Thursday, May 7, 2015
Guest blogger Azania Toure is a Smith College student, class of 2016, majoring in Art History. She wrote this post for Islamic Art and Architecture, a course which surveys the architecture, landscape, book arts and luxury objects produced in Islamic contexts from Spain to India, and from the seventh through the twentieth centuries. The Fall 2014 session was taught by Professor Alex Dika Seggerman, the Five College Post-Doc in Islamic Art & Architecture.
Saira Wasim, Pakistani (1975 - ). Buzkashi, from the series Musharaff, 2003-2004. Graphite, gouache and gold on wasli paper. Purchased with the Josephine A. Stein, class of 1927, Fund in honor of the class of 1927. Photography by Petegorsky/Gipe. SC 2004:25
Buzkashi from the series Musharraf is a contemporary Mughal-styled miniature painting by Pakistani artist, Saira Wasim. An integration of Persian and Indian influences, its crowded composition resonates with early Mughal ruler portraits and painting traditions.
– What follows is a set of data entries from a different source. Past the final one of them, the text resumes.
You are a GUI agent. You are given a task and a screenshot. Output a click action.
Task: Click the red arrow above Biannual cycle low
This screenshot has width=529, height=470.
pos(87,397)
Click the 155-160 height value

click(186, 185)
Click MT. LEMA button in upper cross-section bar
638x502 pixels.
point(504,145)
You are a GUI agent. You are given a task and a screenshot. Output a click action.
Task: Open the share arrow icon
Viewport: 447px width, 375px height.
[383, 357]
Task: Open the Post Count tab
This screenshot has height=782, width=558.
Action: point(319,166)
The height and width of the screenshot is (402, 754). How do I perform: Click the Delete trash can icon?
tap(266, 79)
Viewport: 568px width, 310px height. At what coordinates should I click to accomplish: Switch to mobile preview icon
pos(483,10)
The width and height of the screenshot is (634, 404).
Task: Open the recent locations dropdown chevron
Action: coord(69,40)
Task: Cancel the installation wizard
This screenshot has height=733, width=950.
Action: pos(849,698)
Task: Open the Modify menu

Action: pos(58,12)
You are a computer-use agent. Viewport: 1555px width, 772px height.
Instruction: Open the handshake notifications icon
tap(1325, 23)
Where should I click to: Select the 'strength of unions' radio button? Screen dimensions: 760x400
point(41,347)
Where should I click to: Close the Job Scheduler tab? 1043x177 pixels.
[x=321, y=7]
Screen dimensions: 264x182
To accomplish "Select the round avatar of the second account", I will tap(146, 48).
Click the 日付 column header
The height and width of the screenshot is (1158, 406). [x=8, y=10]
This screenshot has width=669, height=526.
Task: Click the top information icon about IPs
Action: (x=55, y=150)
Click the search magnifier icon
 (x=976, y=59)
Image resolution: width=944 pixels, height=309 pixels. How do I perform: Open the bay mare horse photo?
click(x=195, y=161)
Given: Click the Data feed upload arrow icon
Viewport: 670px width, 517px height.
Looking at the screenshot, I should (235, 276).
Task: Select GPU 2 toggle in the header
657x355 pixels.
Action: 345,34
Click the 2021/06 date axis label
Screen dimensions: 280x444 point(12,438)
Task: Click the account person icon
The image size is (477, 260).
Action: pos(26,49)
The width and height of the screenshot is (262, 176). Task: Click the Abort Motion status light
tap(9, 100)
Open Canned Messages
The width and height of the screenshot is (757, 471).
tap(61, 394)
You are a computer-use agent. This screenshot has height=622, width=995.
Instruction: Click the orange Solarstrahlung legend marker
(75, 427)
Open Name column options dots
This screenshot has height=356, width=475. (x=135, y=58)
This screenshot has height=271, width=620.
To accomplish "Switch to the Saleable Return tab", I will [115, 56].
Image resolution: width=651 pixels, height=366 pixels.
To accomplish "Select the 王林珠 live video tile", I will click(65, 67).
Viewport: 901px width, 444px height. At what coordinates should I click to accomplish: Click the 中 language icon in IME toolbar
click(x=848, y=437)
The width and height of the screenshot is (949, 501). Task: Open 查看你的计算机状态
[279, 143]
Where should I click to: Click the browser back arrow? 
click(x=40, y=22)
The main figure depicted in the center of the piece is former President Pervez Musharraf, who ruled during the nuclear proliferation age from 2001-2007. In the drawing, he becomes a representative of the Hindu god, Shiva, who is known as the destroyer, a source of good and evil, and the balancer of universes. Similar to the Hindu deity, Pervez is illustrated with four arms. Wasim’s satirical interpretation serves to debunk Pervez’s presidential power and allegiance to Pakistan.
Detail of Pervez Musharraf
In side profile, Pervez’s “Shiva-like” depiction intentionally looks to the West as a way to reference his loyalty and biases towards the Western world. Nicknamed the “Cowboy”, Pervez easily aligned himself with Western forces post 9/11 attacks, which sought to “scape-goat” Pakistani citizens such as scientist Abdul Qadeer Khan (shown conspiring at the bottom of the page) for nuclear weapons development. As he gazes to the west, his dedication to America and disloyalty to his nation becomes solidified. Thus, his raised hand salutes the west, while his back faces the proverbial East (Pakistan).